By LtCol Michael von Normann, German Army, US Central Command: Strategy Plans and Policy Directorate; Combined Strategic Analysis Group, Middle East Branch
27 Aug 2020
The aging oil tanker FSO SAFER is a “ticking time bomb,” abandoned and sitting off the coast of Yemen since 2015. Without action from the international community, there is potential for an environmental, economic, and humanitarian disaster. Recommendations on courses of action are offered for the US and CENTCOM.
- A major FSO SAFER oil spill will overshadow other Yemen challenges and harm millions of lives and livelihoods likely for decades.
- The Houthis use FSO SAFER as a bargaining chip but must fully understand the risks.

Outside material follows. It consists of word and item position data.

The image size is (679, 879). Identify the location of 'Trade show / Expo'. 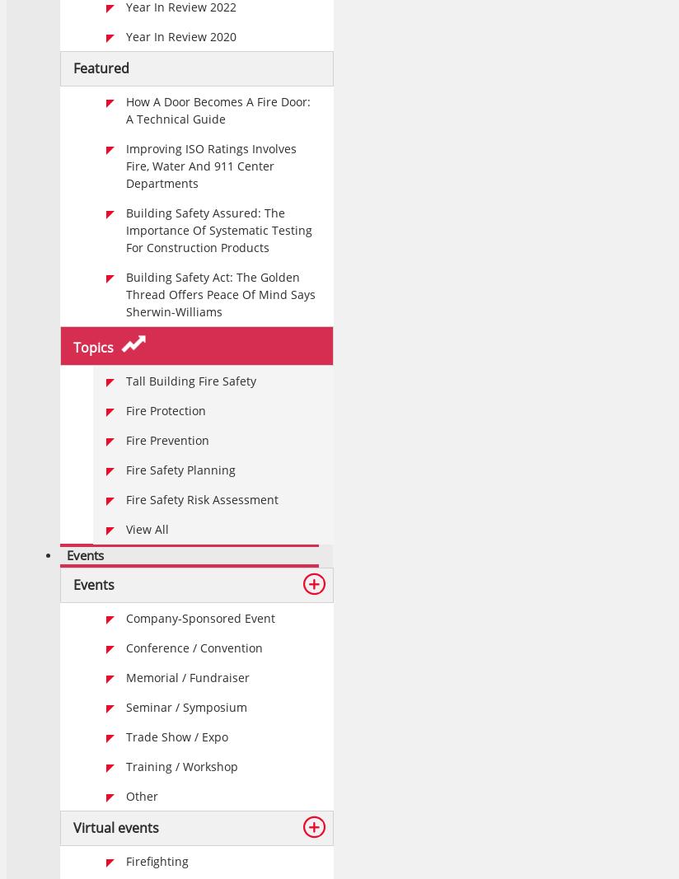
(175, 736).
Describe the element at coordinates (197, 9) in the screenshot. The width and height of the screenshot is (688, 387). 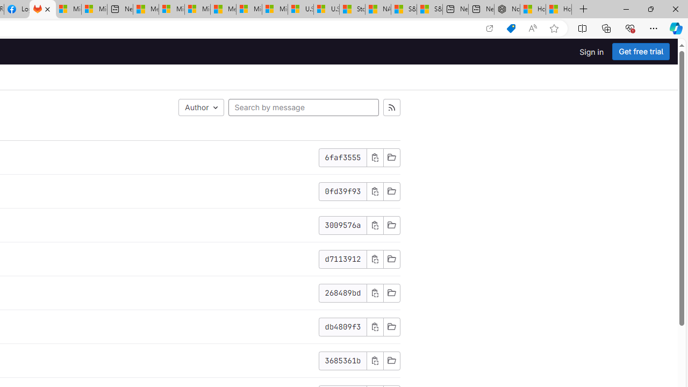
I see `'Microsoft account | Home'` at that location.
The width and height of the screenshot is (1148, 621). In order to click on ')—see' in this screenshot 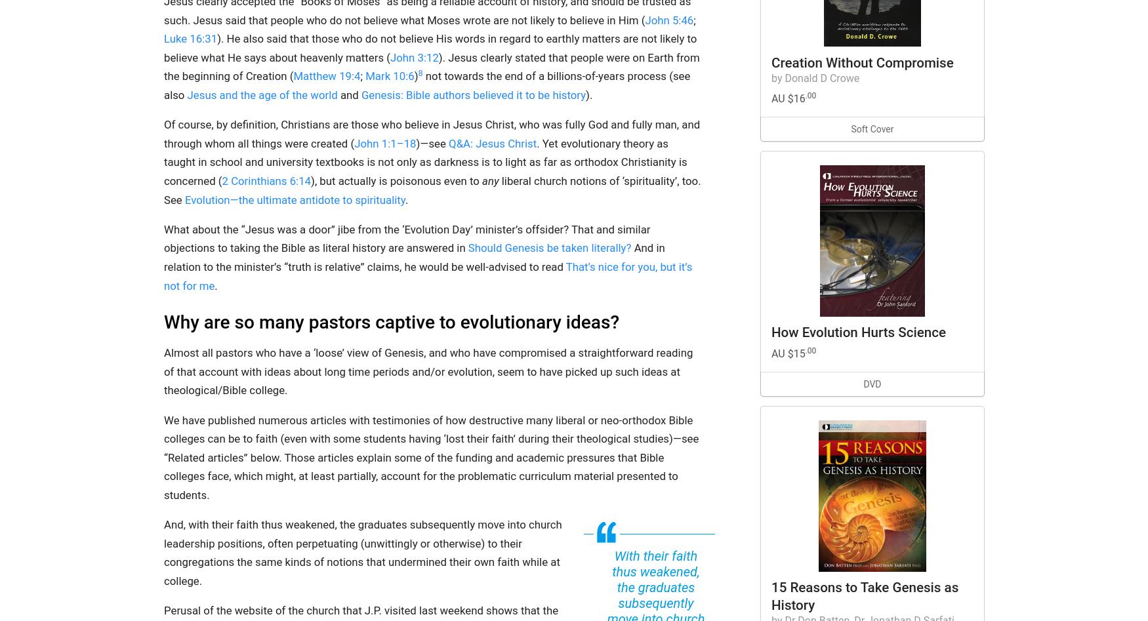, I will do `click(432, 142)`.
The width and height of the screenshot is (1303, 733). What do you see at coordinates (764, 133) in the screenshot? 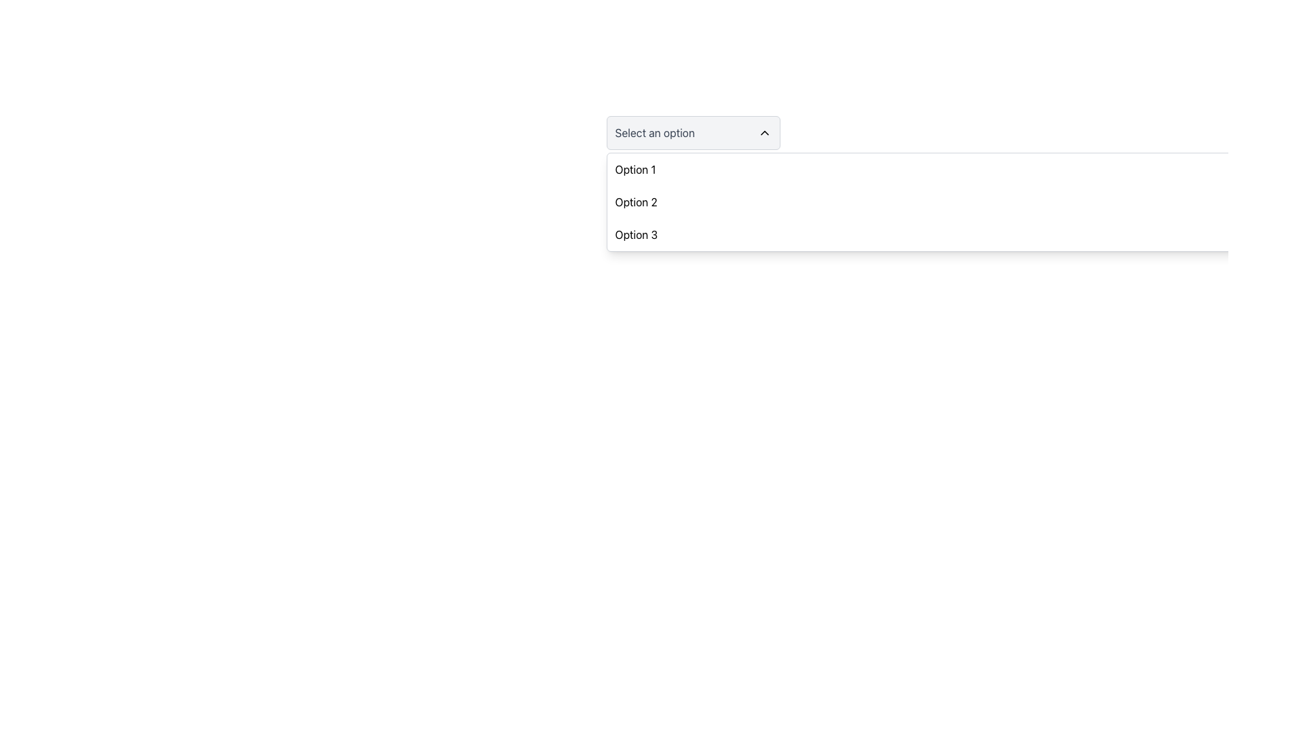
I see `the small chevron-up icon located on the right side of the 'Select an option' dropdown menu` at bounding box center [764, 133].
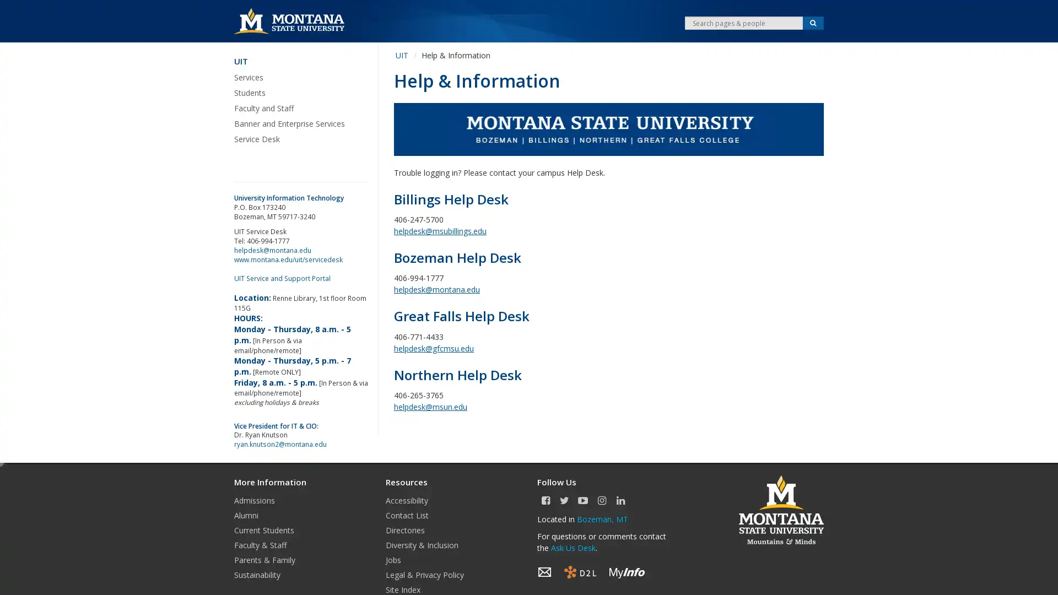  What do you see at coordinates (813, 23) in the screenshot?
I see `Search` at bounding box center [813, 23].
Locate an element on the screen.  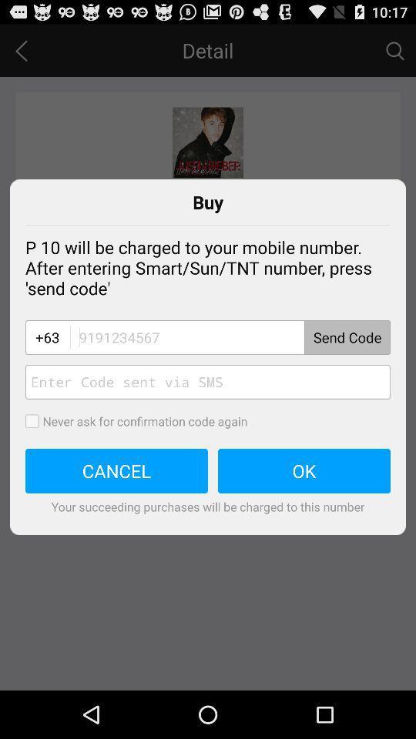
code is located at coordinates (229, 337).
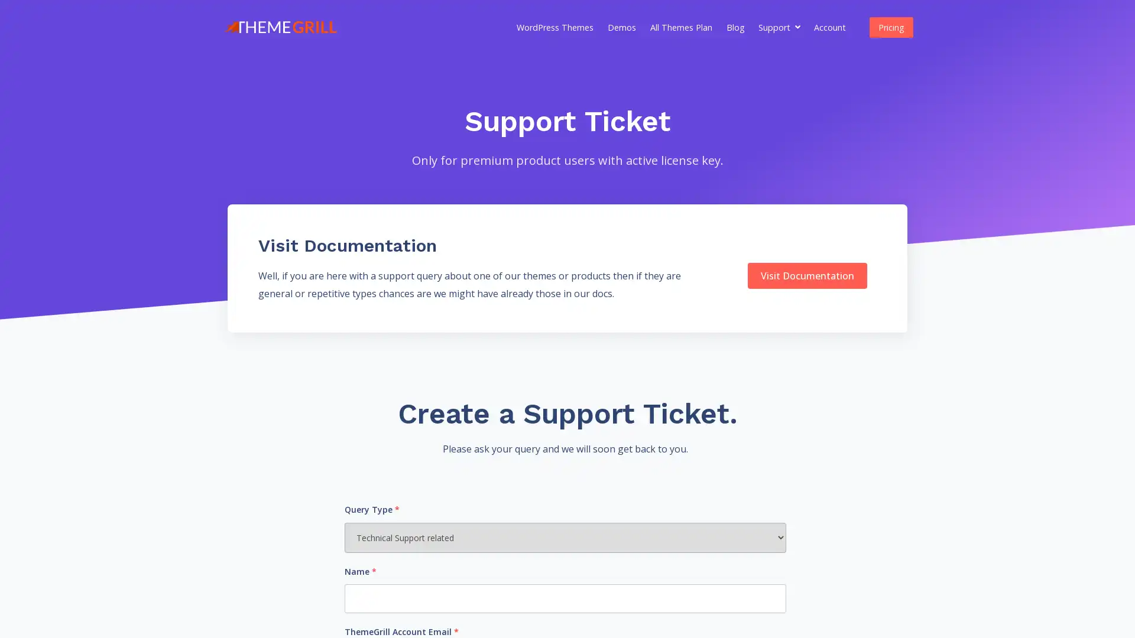 This screenshot has height=638, width=1135. Describe the element at coordinates (806, 275) in the screenshot. I see `Visit Documentation` at that location.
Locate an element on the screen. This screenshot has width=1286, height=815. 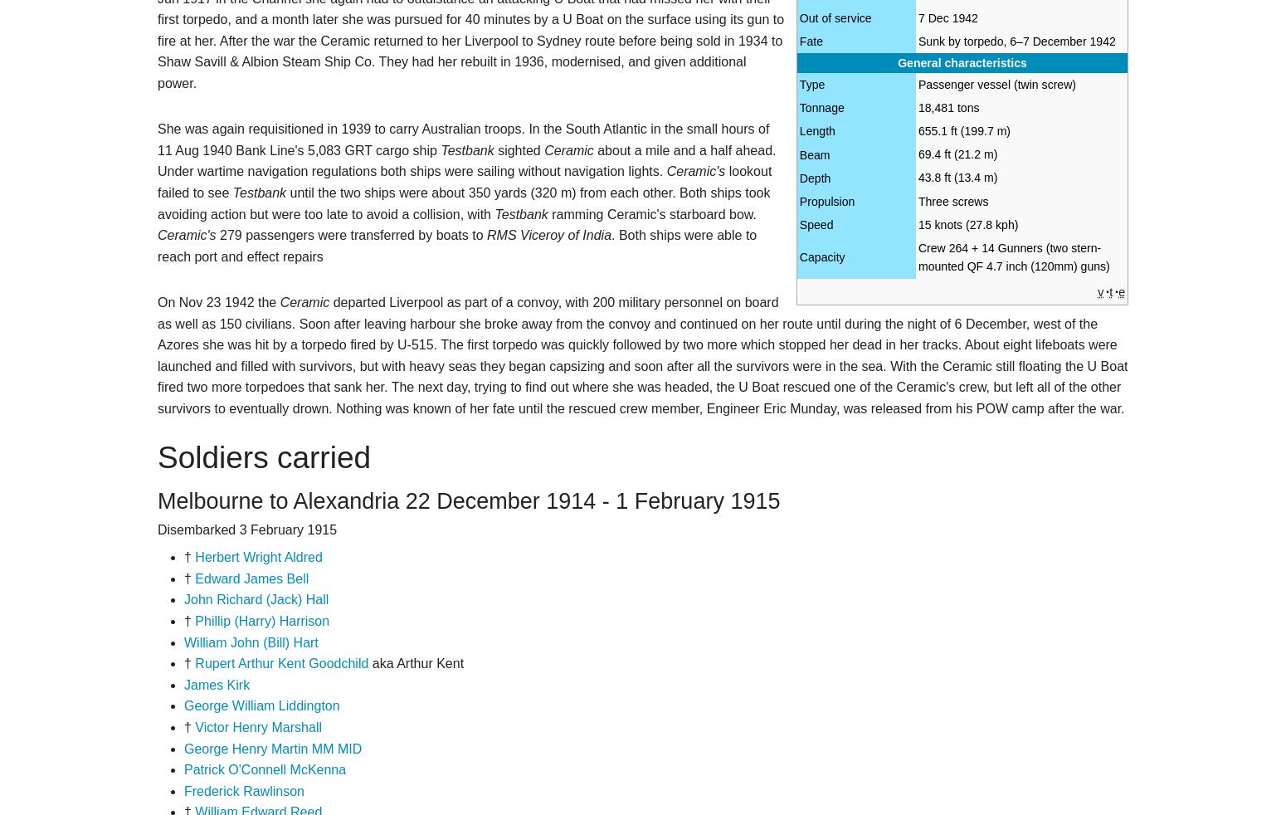
'lookout failed to see' is located at coordinates (465, 181).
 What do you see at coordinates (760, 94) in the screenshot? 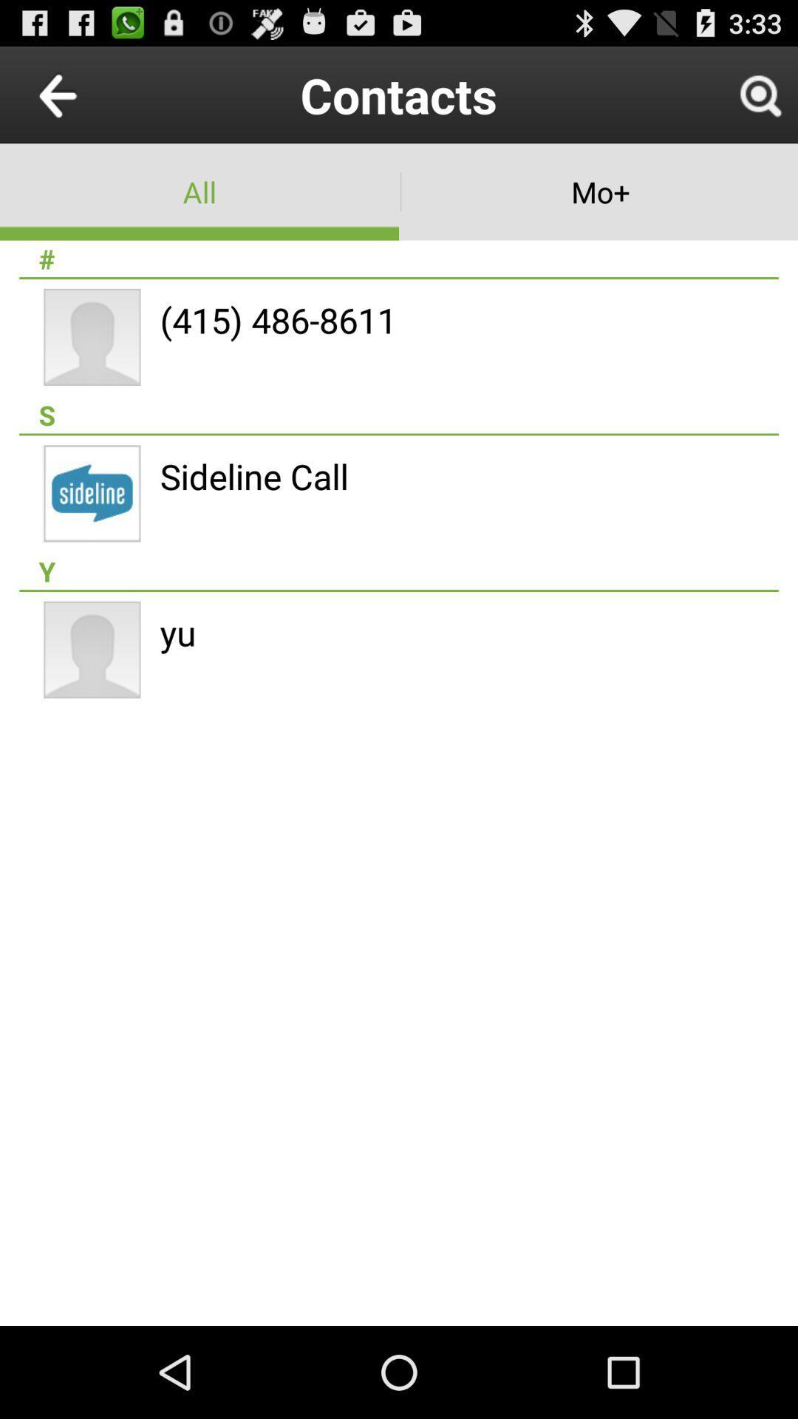
I see `search button` at bounding box center [760, 94].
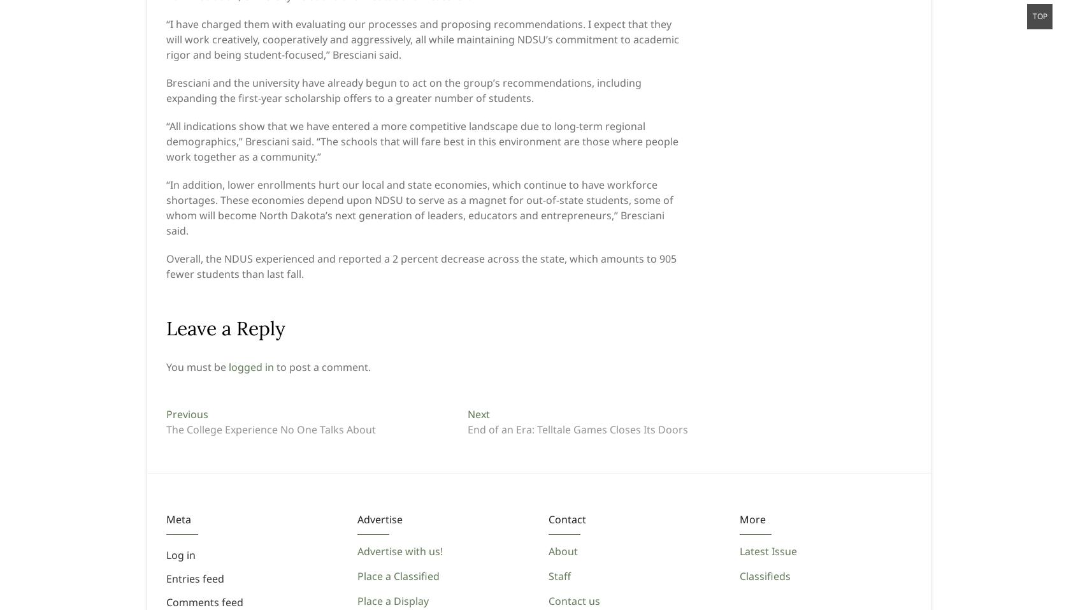 The width and height of the screenshot is (1078, 610). Describe the element at coordinates (548, 575) in the screenshot. I see `'Staff'` at that location.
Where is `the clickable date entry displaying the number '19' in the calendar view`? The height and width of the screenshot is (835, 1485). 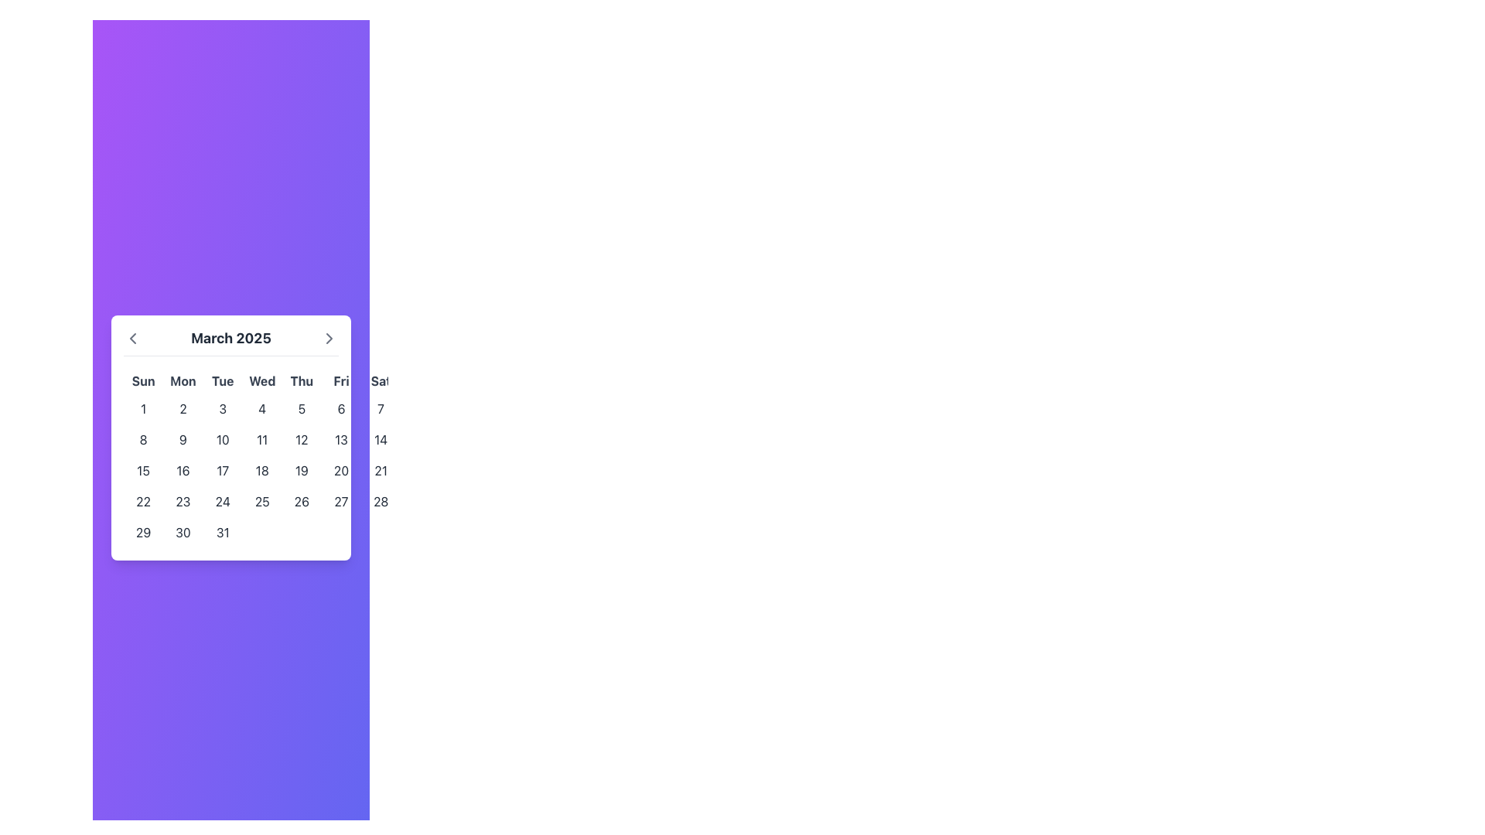 the clickable date entry displaying the number '19' in the calendar view is located at coordinates (302, 469).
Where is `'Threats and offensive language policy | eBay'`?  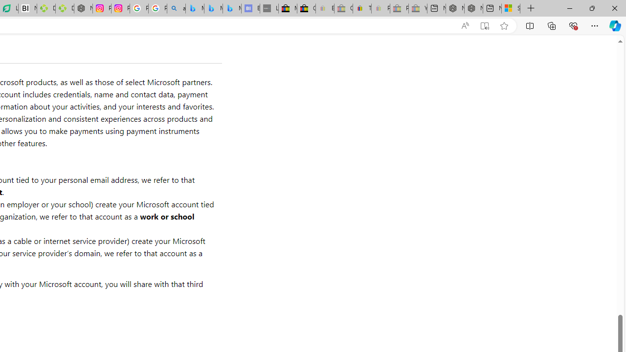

A spill will cause an ecological disaster for which the world will forever hold the Houthis responsible.
- A Red Sea environmental disaster will likely drive increased riparian population migration inland, and severely increase DPs and IDPs throughout the region.
- The UN and international community must act quickly to avert an environmental catastrophe which will have colossal economic, political, and societal spillover effects far beyond the Arabian Peninsula.
Since 2015, aging oil tanker FSO SAFER (“SAFER” or the “Vessel”) has sat rotting off the Yemeni coast – less than 4 miles off Ras Issa port, 35 miles north of Hodeida. Hodeida is the center of Houthi-controlled northwestern Yemen. On August 4, a massive and devastating 2700-ton ammonium nitrate blast in Beirut shocked the world. Shortly after, Yemenis reminded the world that the decaying floating storage vessel, FSO SAFER, could cause a wide-spread disaster around the Arabian Peninsula. Should the FSO SAFER rupture from exploding storage tank gases or have structural failure, the resulting 160-million-liter Red Sea crude oil spill (four times the 1989 EXXON VALDEZ oil spill) will negatively impact tens of millions of people. With just a blink of an eye, the world will witness a never before seen disaster. The resulting spill will surely cause an environmental disaster with severe ecological, economic, infrastructure, political, and humanitarian impact for decades to come, and far beyond Yemeni waters. World powers have largely ignored this looming catastrophe for more than five years, but must now address the crisis with the sheer priority it requires.
The opinions and conclusions expressed herein are those of a number of international officers within the Combined Strategic Analysis Group (CSAG) and do not necessarily reflect the views of United States Central Command, not of the nations represented within the CSAG or any other governmental agency.